圖2 注射不同組真菌蠟螟腸道損傷情況(HE×200).A. 感染A. lentulus臨床株的蠟螟腸道；B. 感染A. lentulus標準株的蠟螟腸道；C. 感染煙曲霉的蠟螟腸道;D. 感染白念珠菌的蠟螟腸道. a. 輕度水腫；b. 孢子及菌絲 圖3 各組真菌逆培養(yǎng)菌落形態(tài). A. A.L臨床組; B. A.L標準組; C. 煙曲霉組; D. 白念珠菌組; E. PBS組

2.3 蠟螟真菌逆培養(yǎng)陽性率及腸道真菌載量

A.L臨床組、A.L標準組、煙曲霉組、白念珠菌組均可見菌落生長，PBS組未見菌落生長(見圖3)。

A.L臨床組和A.L標準組感染蠟螟幼蟲，在24 h內(nèi)各個時間點測得的腸道真菌負載量大致相同(見圖4)。兩組分別與Ca組和A.fu組比較，在各個時間點差異均有統(tǒng)計學意義(見表2，P<0.05)。隨著時間的不斷增加，各組真菌載菌量有不同程度的增加，其中Ca組最為迅速，其次為A.fu組，最后為A.L臨床組和A.L標準組。其中A.L臨床組分別與Ca組、A.fu組，以第12 h和第18 h差異最為明顯。

圖4 蠟螟腸道各時間點真菌負載量曲線

表2 蠟螟腸道組織各時間點真菌負載量

2.4 真菌熒光染色結(jié)果

刮取SDA試管中菌落于載玻片上染上色進行觀察(見圖5)。A.lentulus臨床株、標準株，菌絲較多，孢子較少且發(fā)育緩慢，少見曲霉頭。白念珠菌孢子較多。煙曲霉，孢子多，可見曲霉頭。

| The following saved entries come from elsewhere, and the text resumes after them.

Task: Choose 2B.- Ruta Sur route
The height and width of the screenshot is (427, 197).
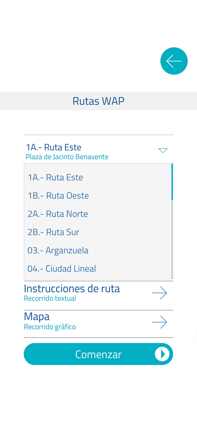Action: (53, 232)
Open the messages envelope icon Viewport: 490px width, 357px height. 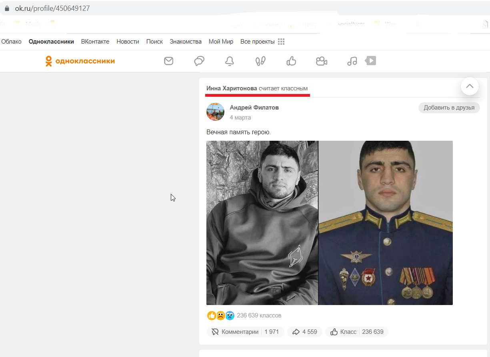pos(169,61)
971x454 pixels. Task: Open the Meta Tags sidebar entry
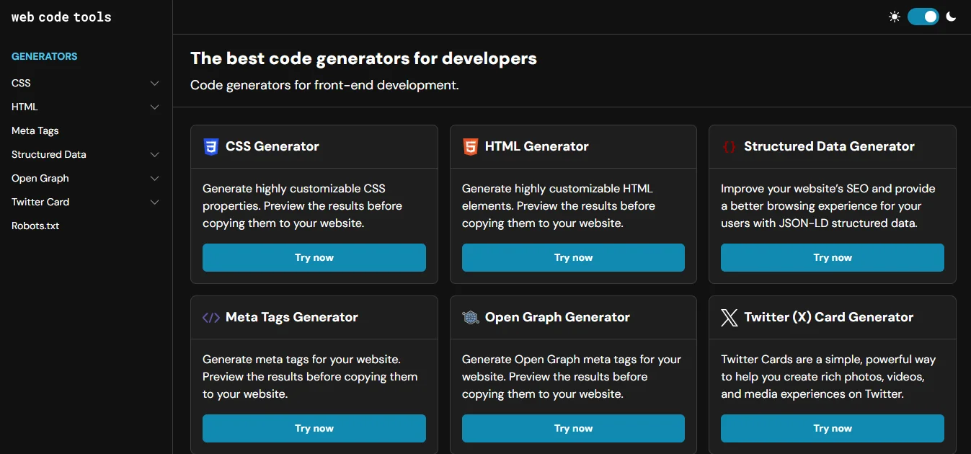click(35, 130)
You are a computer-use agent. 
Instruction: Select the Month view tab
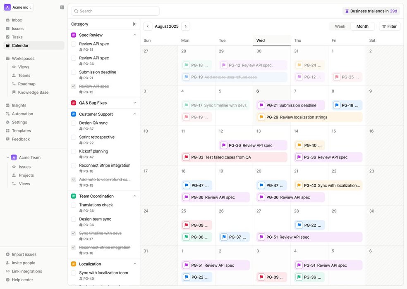click(362, 26)
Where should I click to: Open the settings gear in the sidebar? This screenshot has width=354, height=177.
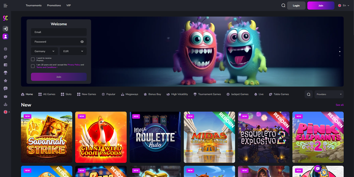coord(5,49)
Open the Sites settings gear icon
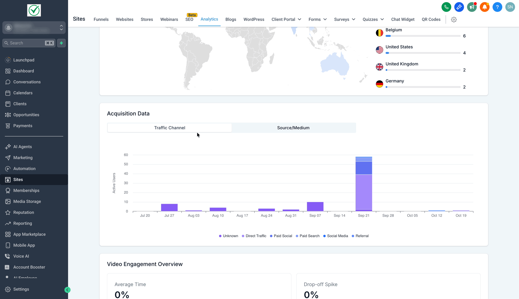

圖5 熒光顯微鏡下各真菌形態(tài)(×400). A. A. lentulus臨床株；B. A. lentulus標準株；C. 白念珠菌；D. 煙曲霉. A、B. 菌絲為主；C、D. 孢子為主

3 討 論

小鼠感染模型通常被視為真菌毒力研究的金標準，因經(jīng)濟和倫理的高要求哺乳動物在感染動物實驗中的使用受到了限制，特別是需要做大規(guī)模菌株動物實驗時費用高。鑒于以上問題，微型宿主模型，主要是無脊椎動物，已被探索作為真菌感染的替代模型。這些模型包括阿米巴、線蟲、黑腹果蠅和大蠟螟幼蟲等[16-18]。大蠟螟的幼蟲已被廣泛用于評估微生物病原體的毒力和抗菌藥物療效的替代模型[18-19]。在念珠菌屬[19-20]、曲霉屬[21]、新生隱球菌[22]等致病真菌研究中是被認可的模型動物，蠟螟模型實驗數(shù)據(jù)與小鼠模型實驗數(shù)據(jù)有較強的相關(guān)性[23]。與其他非哺乳動物模型相比，大蠟螟感染模型具有以下優(yōu)勢：價格低廉，不受倫理限制，幼蟲體積較大，能準確注射病原菌接種量，37℃的高溫能存活，相當于哺乳動物宿主的溫度。此外，幼蟲的免疫系統(tǒng)與哺乳動物的先天免疫系統(tǒng)相似，其血細胞采取與人類中性粒細胞相似的機制來識別真菌細胞，主要作用包括病原體識別受體、吞噬作用和氧化爆發(fā)途徑中超氧化物的產(chǎn)生[17,24,25]。不同劑量感染后的蠟螟死亡率或LD50的測定通常被用作評估微生物毒力的主要參數(shù)，并用來對菌株的相對毒力進行排序[17]。在沒有死亡率的情況下，真菌負荷可用于比較菌株之間的毒力[18]。因此，大蠟螟的幼蟲越來越多地被用作微生物感染的模型也就不足為奇了。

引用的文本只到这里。